Cetuximab (IMC-C225), a chimeric monoclonal mouse-human immunoglobulin G1 (IgG1) antibody and panitumumab, a fully humanized IgG2 antibody, are both Food and Drug Administration (FDA)-approved for the treatment of colorectal cancer. Cetuximab and panitumumab block ligand binding to the extracellular domain of EGFR, promote receptor internalization, and mediate antibody- and complement-mediated cytotoxicity. Antibody- and complement-mediated cytotoxicity/killing may be more effective with cetuximab when compared to panitumumab as the IgG1 subclass is more effective than IgG2 at activating complement and Fc receptor on immune effector cells.[22] Cetuximab has undergone extensive preclinical and clinical evaluation. Cetuximab has shown anti-tumor, antiproliferative, and cytotoxicity in vitro on a number of cell lines.[23] A study done by Bonner et al. in 2000 showed that cetuximab when combined with radiotherapy caused by greater decrease in cell proliferation. A multicenter study done to compare the improvement of HNSCC between radiotherapy alone with radiotherapy and cetuximab showed that there was 10% improvement in 3-year survival when cetuximab was used.[24] Cetuximab has been demonstrated to improve overall survival when added to radiation therapy for locally advanced disease and when added to chemotherapy for recurrent/metastatic disease.[6]

Nimotuzumab, another humanized antibody, is used clinically for the treatment of HNSCC and glioblastoma. Another chimeric antibody, ch806, binds specifically to the activated form of wild-type EGFR and with even greater affinity to mutated EGFR and is thus selective for tumors and has no effect on normal tissues.[21] The monoclonal antibodies against ErbB2 are Herceptin and Gleevec. Herceptin (Trastuzumab) represents the only biological-targeted therapy for breast cancer in routine clinical practice. Gleevec has been used for the treatment of chronic myeloid leukemia.[10] Trastuzumab is a humanized antibody composed of an antigen-binding component combined with human IgG.

ABX-EGF is a fully humanized monoclonal antibody with very high affinity for EGFR. It has shown to prevent solid tumor formation as well as to eradicate large, established tumors in nude mice. ICR-62 and EMD-72000 are rat and murine monoclonal antibodies, respectively, and both have shown antiproliferative activity on HNSCC.[23]

EGFR TKIs are classified as follows:

  1. First-generation reversible inhibitors which target EGFR and its coreceptors ErbB2 and include gefitinib, erlotinib, and lapatinib
  2. Second-generation irreversible inhibitors include afatinib, dacomitinib, and neratinib
  3. Third-generation inhibitors target T790 mutation associated with acquired resistance to first-generation EGFR TKIs in NSCLC and include AZD9291, CLO-1686.[25]
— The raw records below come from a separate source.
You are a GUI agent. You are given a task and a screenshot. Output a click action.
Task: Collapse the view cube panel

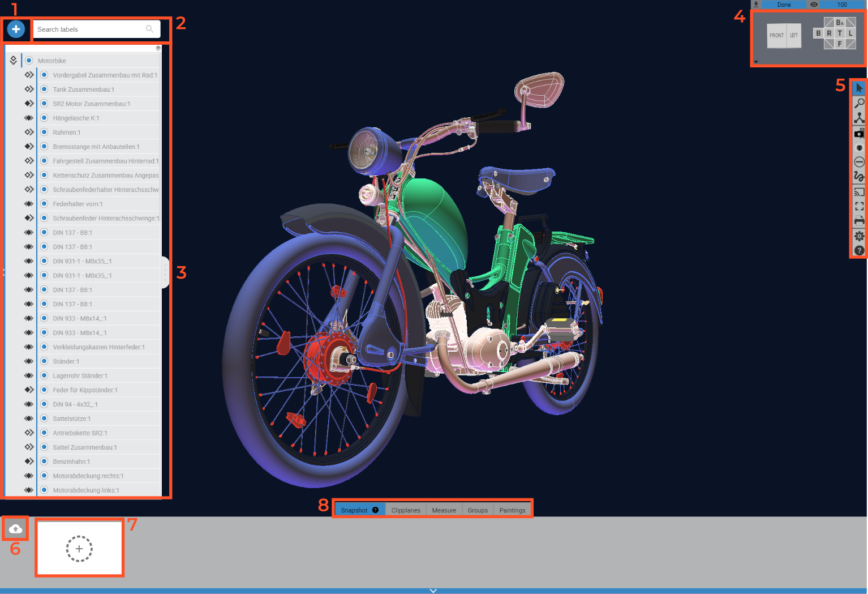756,61
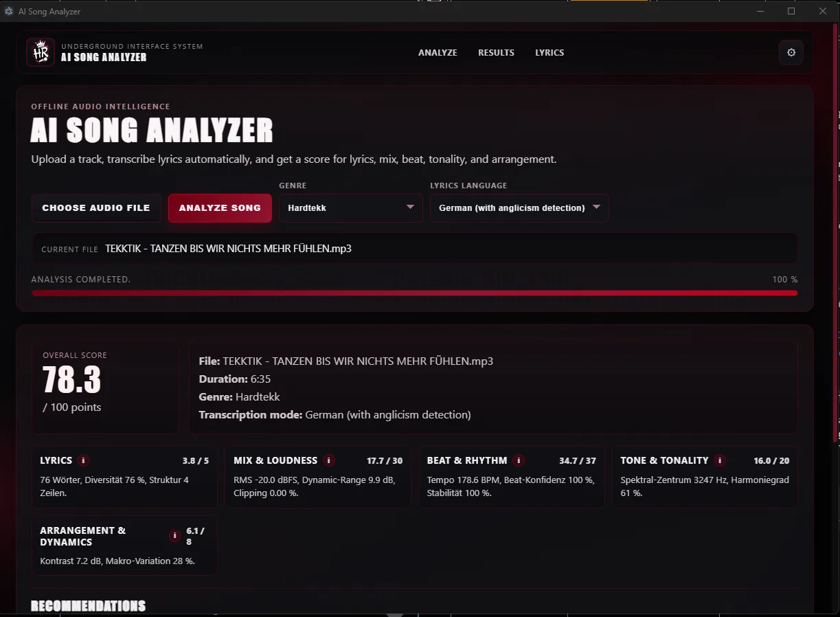Open the LYRICS section from the navigation bar
The image size is (840, 617).
click(549, 52)
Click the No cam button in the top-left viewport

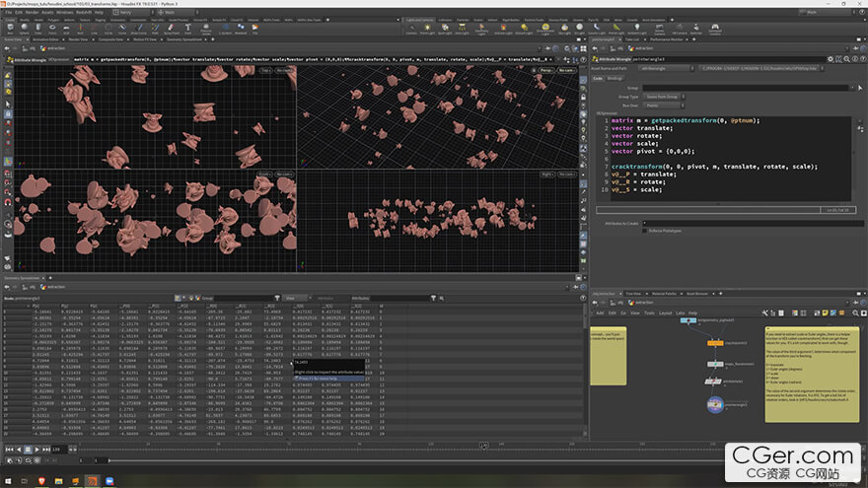(282, 71)
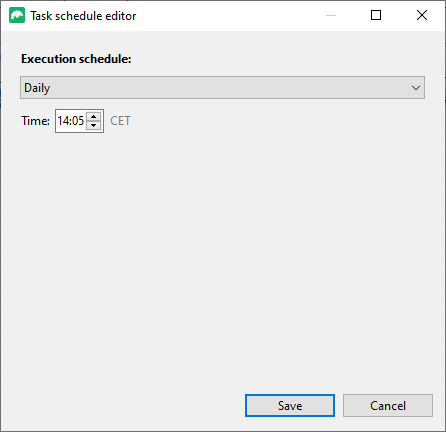Open the Daily execution schedule dropdown
This screenshot has width=446, height=432.
(222, 88)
The TKIs used in the treatment of breast cancer include TAK-165, curcumin, and emodin inhibit tyrosine kinase activity of ErbB2. Adenoviral 5E1A gene product has shown to downregulate the ErbB2 promoter, repress the ErbB2 gene, and reverse the transformed phenotype in preclinical studies.[10] Gefitinib (Iressa) and erlotinib (Tarceva) are Type I ATP-competitive TKIs. FDA of the United States has restricted the use of gefitinib to patients who had previously benefitted or continue to benefit from it based on a 2005 Phase III trial which showed that gefitinib was no better than placebo but is used as first-line therapy in many countries.[21] Erlotinib is a FDA-approved therapy for the treatment of patients with locally advanced or metastatic NSCLC, either following failure of at least one prior chemotherapy or as a maintenance therapy. Lapatinib is a dual EGFR/ErbB-2 inhibitor is used clinically to treat HER-2 positive breast cancer patients.[21] Irreversible small molecule such as HKI-272 and BIBW 2992, which covalently bind to cys797 in EGFR kinase domain are being tested in various malignancies.
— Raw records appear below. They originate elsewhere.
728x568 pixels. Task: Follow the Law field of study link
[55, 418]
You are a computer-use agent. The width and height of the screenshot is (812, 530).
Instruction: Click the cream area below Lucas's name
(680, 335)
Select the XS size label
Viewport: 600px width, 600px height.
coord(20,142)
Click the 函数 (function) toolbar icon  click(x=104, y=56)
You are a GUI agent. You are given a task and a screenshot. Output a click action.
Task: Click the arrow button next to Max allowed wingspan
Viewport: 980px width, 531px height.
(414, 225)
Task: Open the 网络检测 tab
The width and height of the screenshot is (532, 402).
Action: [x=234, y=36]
   Epidermal Growth Factor Receptor-Targeted Therapy in Head and Neck Cancers Top


The rationale for the development of EGFR-targeted therapies for the treatment of HNSCC includes the following:

  1. EGFR is highly expressed in many HNSCC
  2. EGFR overexpression in HNSCC is associated with reduced survival
  3. EGFR-targeting in HNSCC preclinical models demonstrated antitumor efficacy.[26]


More than 80% of invasive squamous cell carcinoma cases of head and neck overexpressed EGFR and excess of EGFR in often linked to unfavorable clinical outcome, decreased chemosensitivity, high recurrence, and low survival rates.[27],[28] The normal mucosa, several centimeters from the primary tumor site demonstrate elevated levels of EGFR mRNA, and TGF-α. EGFR expression remains elevated as the tissue progresses from normal mucosa to hyperplasia to dysplasia, once the tissue changes to squamous cell carcinoma, there is dramatic increase in EGFR expression.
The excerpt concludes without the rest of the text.